* [TRECHO DO DOCUMENTO]
###

A escalada de tensão entre o Legislativo e os militares piorou com uma entrevista concedida pelo comandante da Aeronáutica, o brigadeiro Carlos Almeida Baptista Júnior, ao jornal O Globo. Ele reafirmou o tom de ameaça. “É um alerta. Nós não enviaremos 50 notas para ele (Omar Aziz). É apenas essa”, disse.
Para Emanuel Freitas, a reação dos militares satisfez os interesses do presidente, que “anseia por uma ruptura democrática”.
“Para o presidente, a democracia é a vontade dele, uma eleição limpa é uma eleição em que ele saia vencedor. E parte desse Governo é das Forças Armadas”.
“Ele (Bolsonaro) gosta da tensão, do enfrentamento, da ruptura. O grande sucesso dele é quando a situação está caótica, o Governo funciona na medida em que as coisas não funcionam, é parte da narrativa dizer que o sistema não o deixa governar, então a tensão contribui para isso”.
“Assunto encerrado”
Na tentativa de apaziguar os ânimos, entrou em cena o presidente do senado, Rodrigo Pacheco. Em entrevista na última sexta (9), ele destacou que o assunto já foi “esclarecido e encerrado”.

###

* [DADOS FORNECIDOS]
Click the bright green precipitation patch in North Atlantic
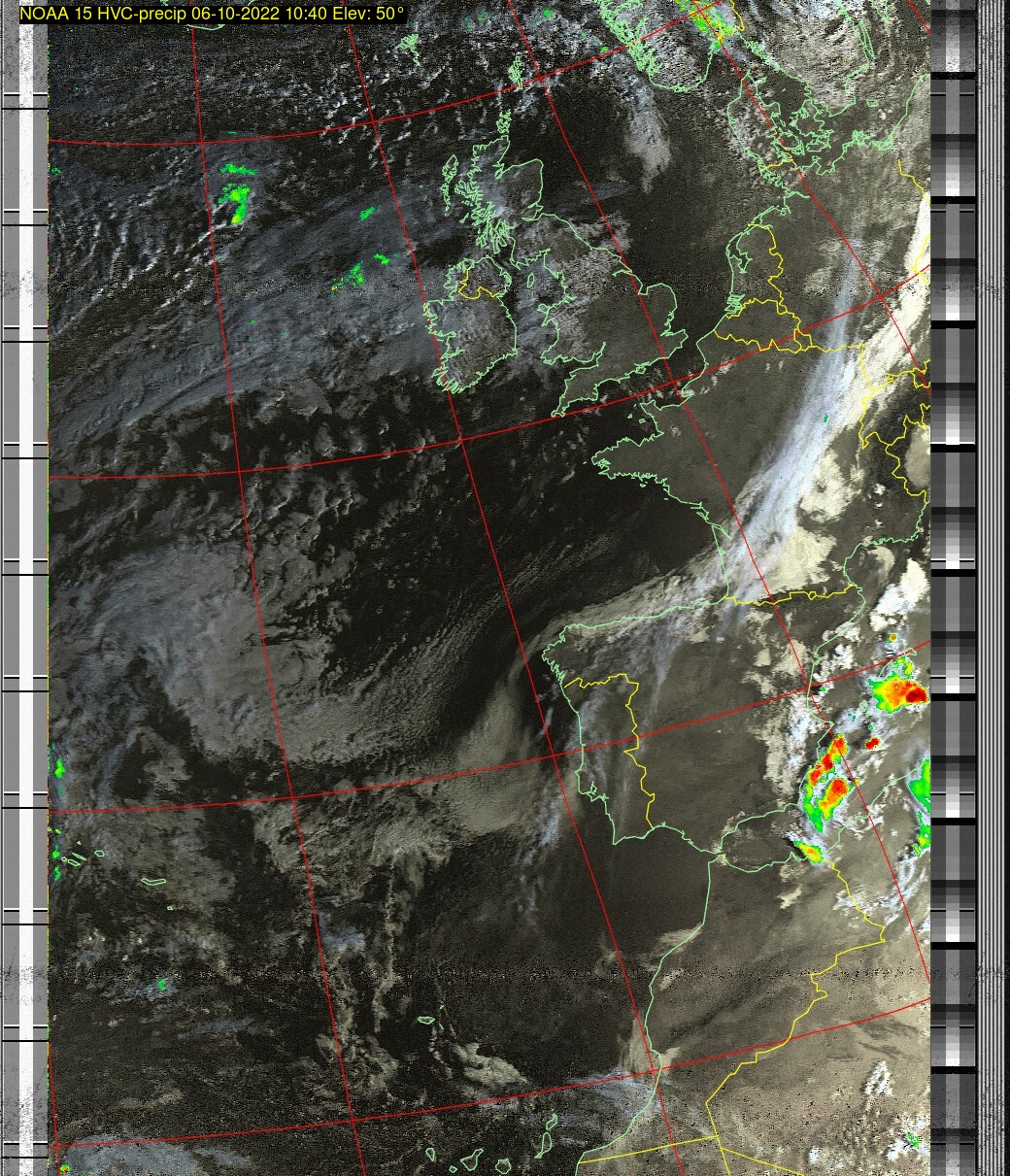Viewport: 1010px width, 1176px height. pyautogui.click(x=236, y=201)
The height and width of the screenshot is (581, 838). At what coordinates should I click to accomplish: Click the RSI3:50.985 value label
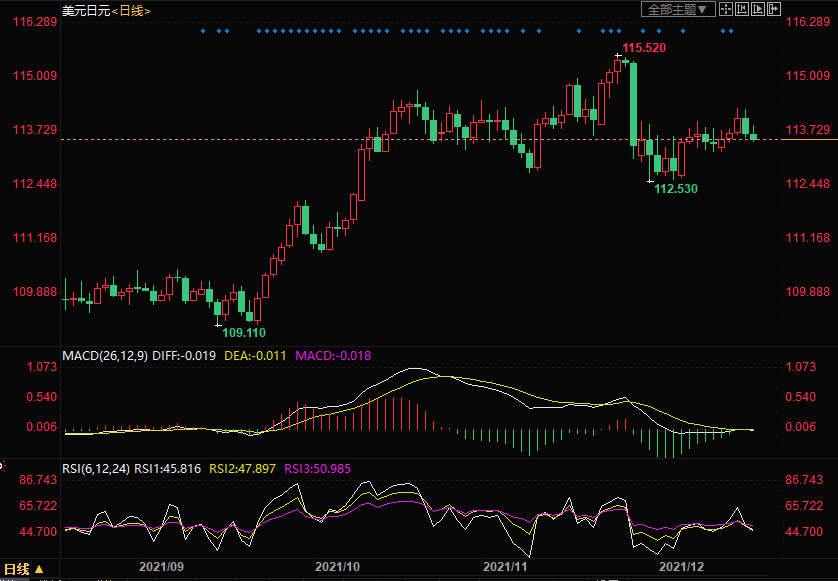pyautogui.click(x=319, y=467)
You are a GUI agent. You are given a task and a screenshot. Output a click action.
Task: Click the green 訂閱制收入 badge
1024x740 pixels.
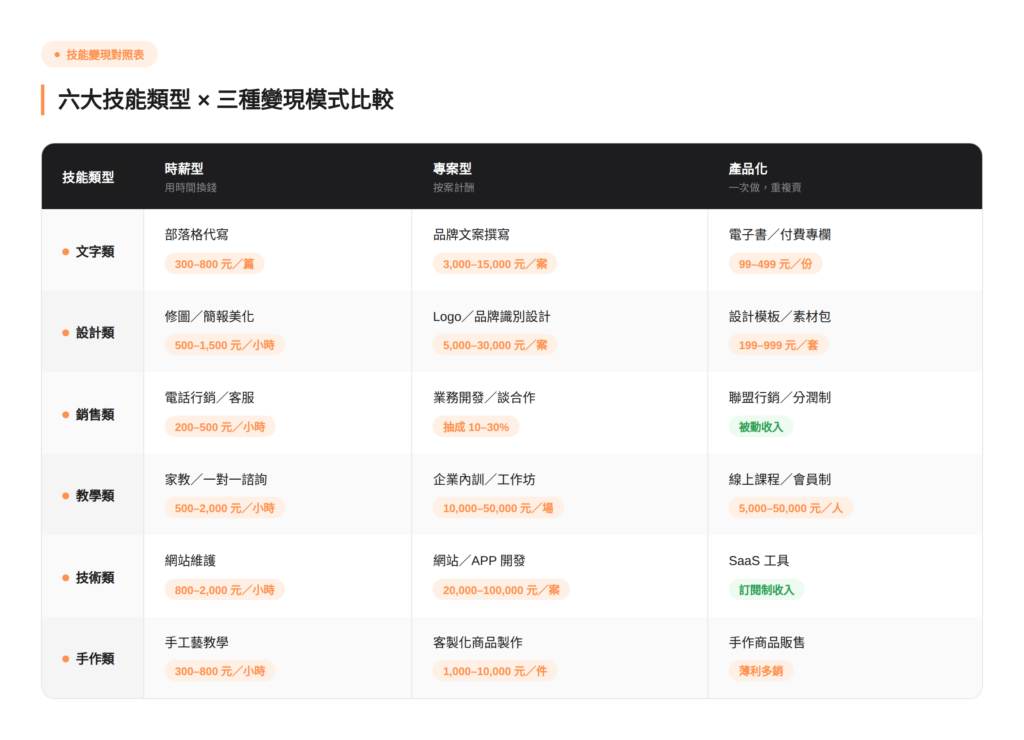766,590
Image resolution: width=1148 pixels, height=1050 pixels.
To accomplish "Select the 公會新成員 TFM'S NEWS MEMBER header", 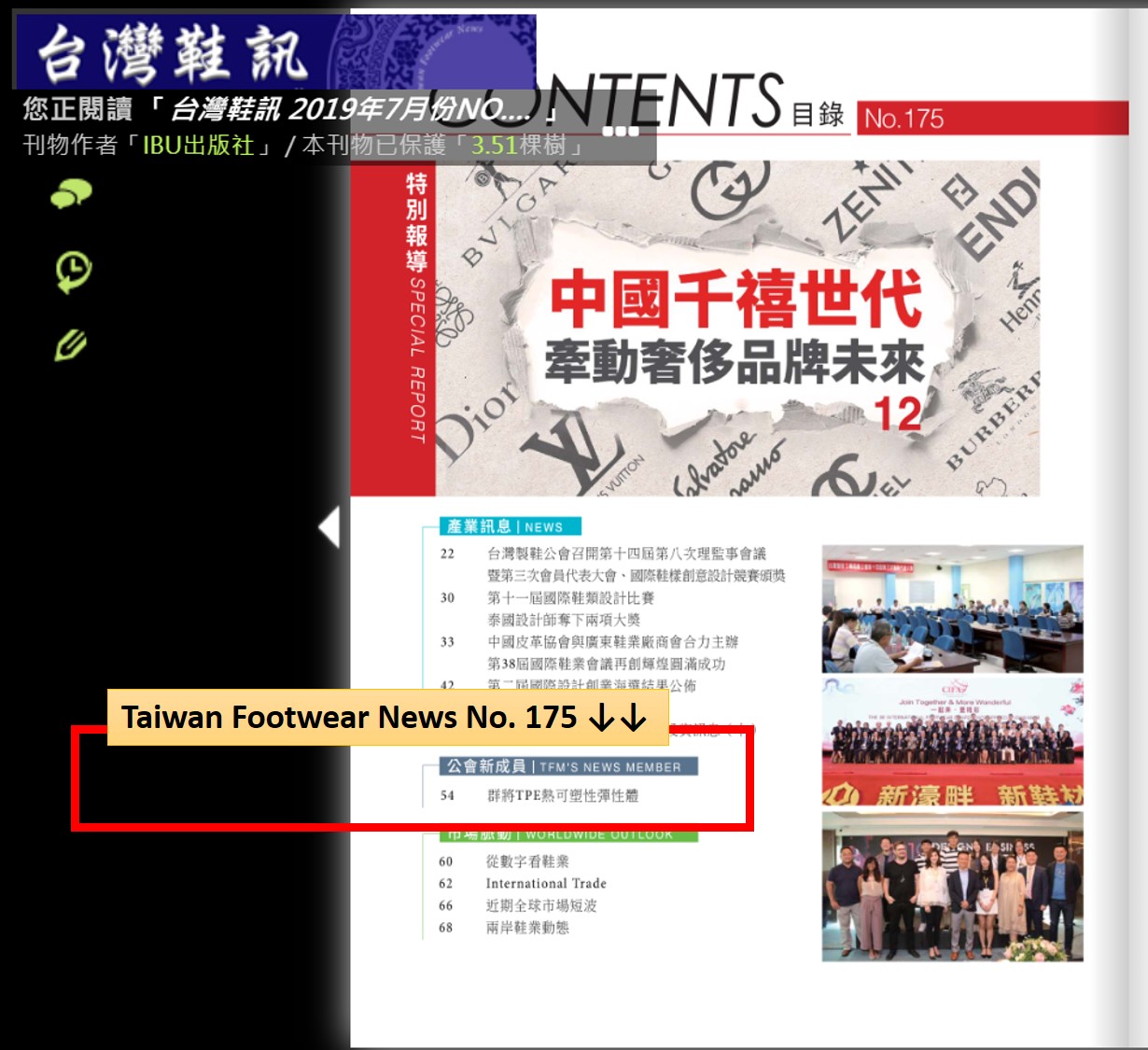I will 568,766.
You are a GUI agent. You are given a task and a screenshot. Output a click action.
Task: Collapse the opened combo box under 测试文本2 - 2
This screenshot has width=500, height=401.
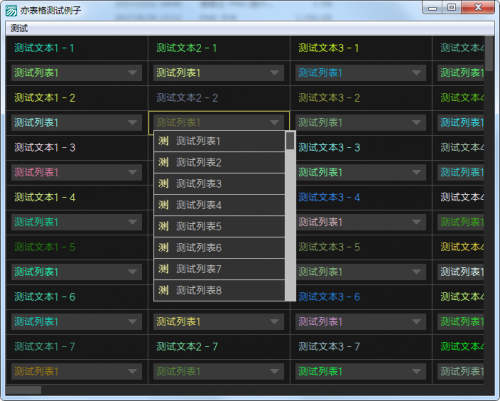click(x=219, y=123)
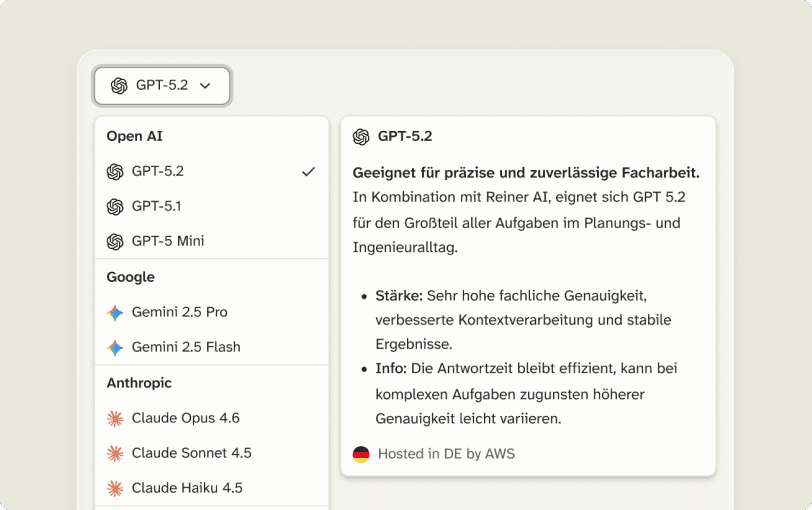The height and width of the screenshot is (510, 812).
Task: Select the GPT-5.2 menu option
Action: point(158,171)
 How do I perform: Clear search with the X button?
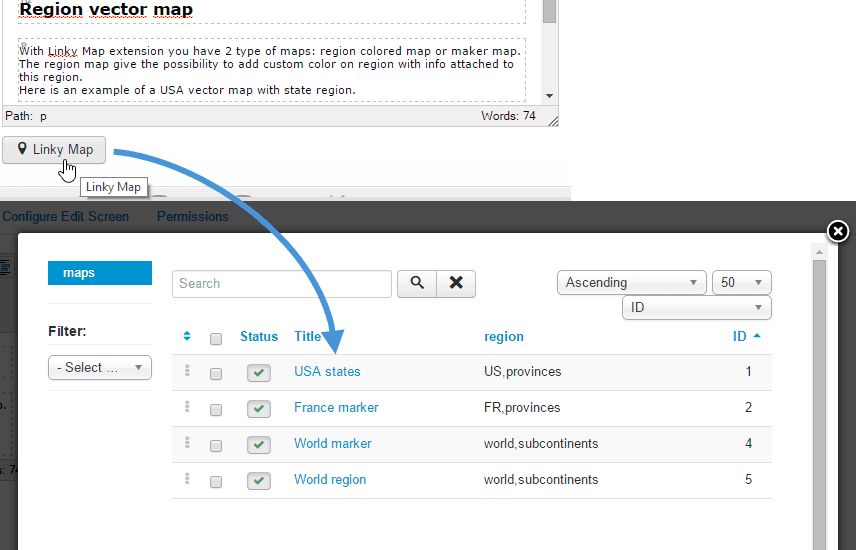(x=456, y=283)
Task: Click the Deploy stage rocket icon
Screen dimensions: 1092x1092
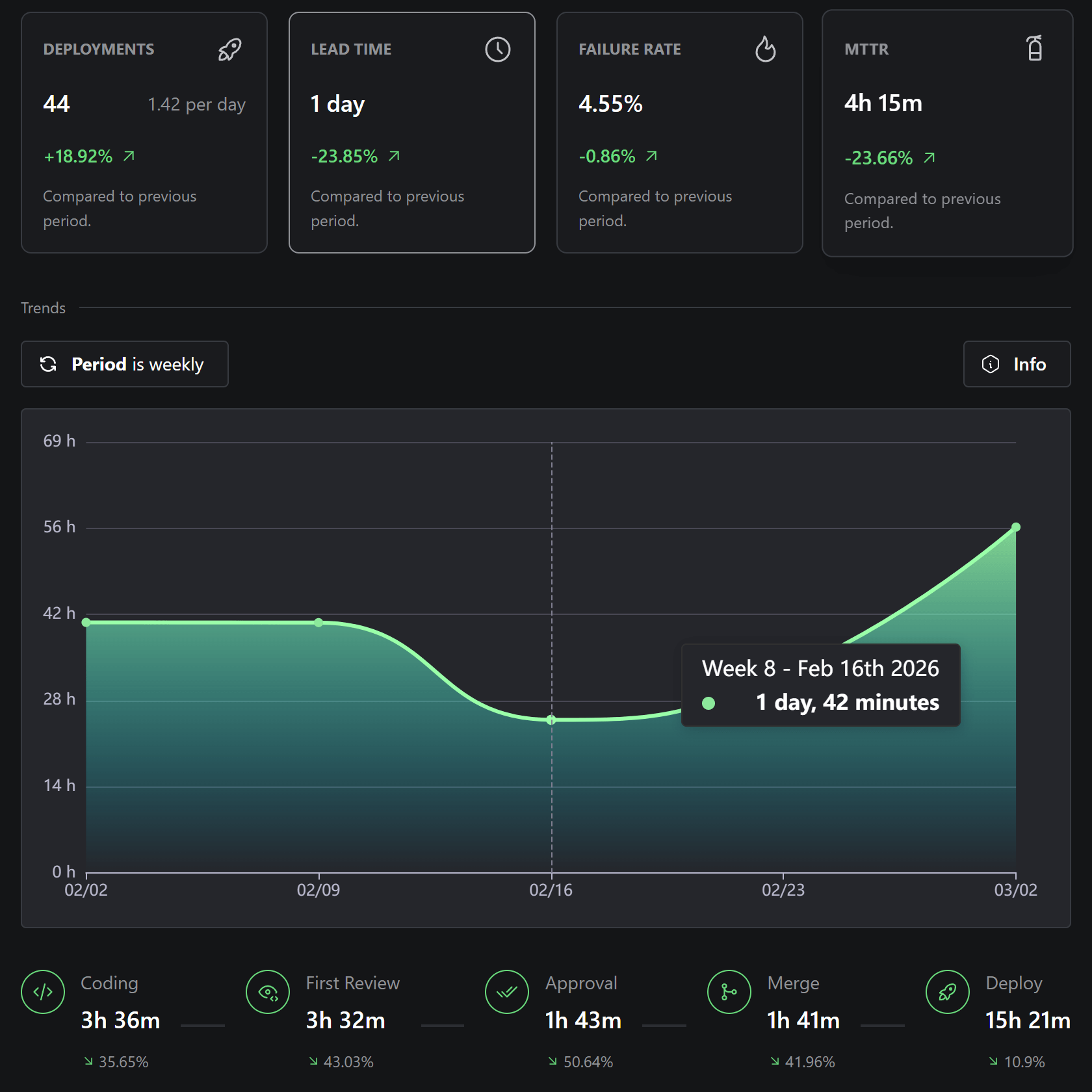Action: (x=948, y=992)
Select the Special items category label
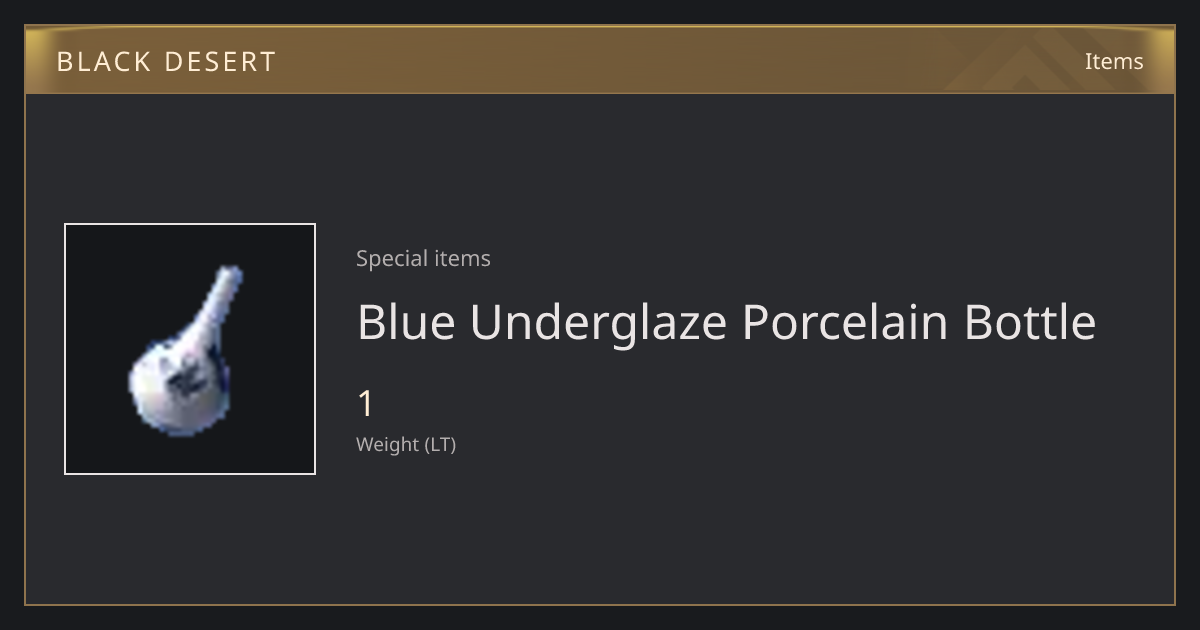 point(423,258)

###

* [TAREFA PROPOSTA A]
Responda com base no texto sobre a tensão entre o Legislativo e os militares:
(i) A qual jornal o comandante da Aeronáutica concedeu a entrevista?
(ii) Segundo Emanuel Freitas, pelo que o presidente anseia?
(iii) Com quais palavras Rodrigo Pacheco descreveu o assunto na entrevista da última sexta?
* [TAREFA PROPOSTA B] Continue o texto sobre a tensão entre o Legislativo e os militares a partir do ponto em que ele para.

* [RESPOSTA ESCRITA A]
(i) Ao jornal O Globo.
(ii) Por uma ruptura democrática.
(iii) Disse que o assunto já foi "esclarecido e encerrado".

* [RESPOSTA ESCRITA B]
“Quero aqui afirmar a independência do Parlamento brasileiro. A independência do Congresso Nacional, que não admitirá qualquer atentado a esta sua independência e, sobretudo, às prerrogativas dos parlamentares: de palavras, opiniões e votos, que naturalmente devem ser resguardados em uma democracia”.
De volta ao voto impresso
Ao mesmo tempo em que tentou abrandar o clima com os militares, o presidente do Senado reagiu de forma dura às falas do presidente Bolsonaro sobre as eleições. Tanto Pacheco quanto o presidente do Tribunal Superior Eleitoral (TSE), o ministro Luís Roberto Barroso, rebateram ameaças.
“Nós não podemos admitir qualquer tipo de fala, de ato, de menção que seja atentatória à democracia ou que estabeleça um retrocesso naquilo que, repito, a geração antes da minha conquistou e que é nossa obrigação manter, que é a democracia no nosso País”, afirmou Pacheco.
Nas últimas semanas, Bolsonaro voltou a defender constantemente o voto impresso. Nos últimos dias, tais declarações passaram a apontar também supostas fraudes no sistema eleitoral. O presidente, no entanto, não apresentou provas para as acusações.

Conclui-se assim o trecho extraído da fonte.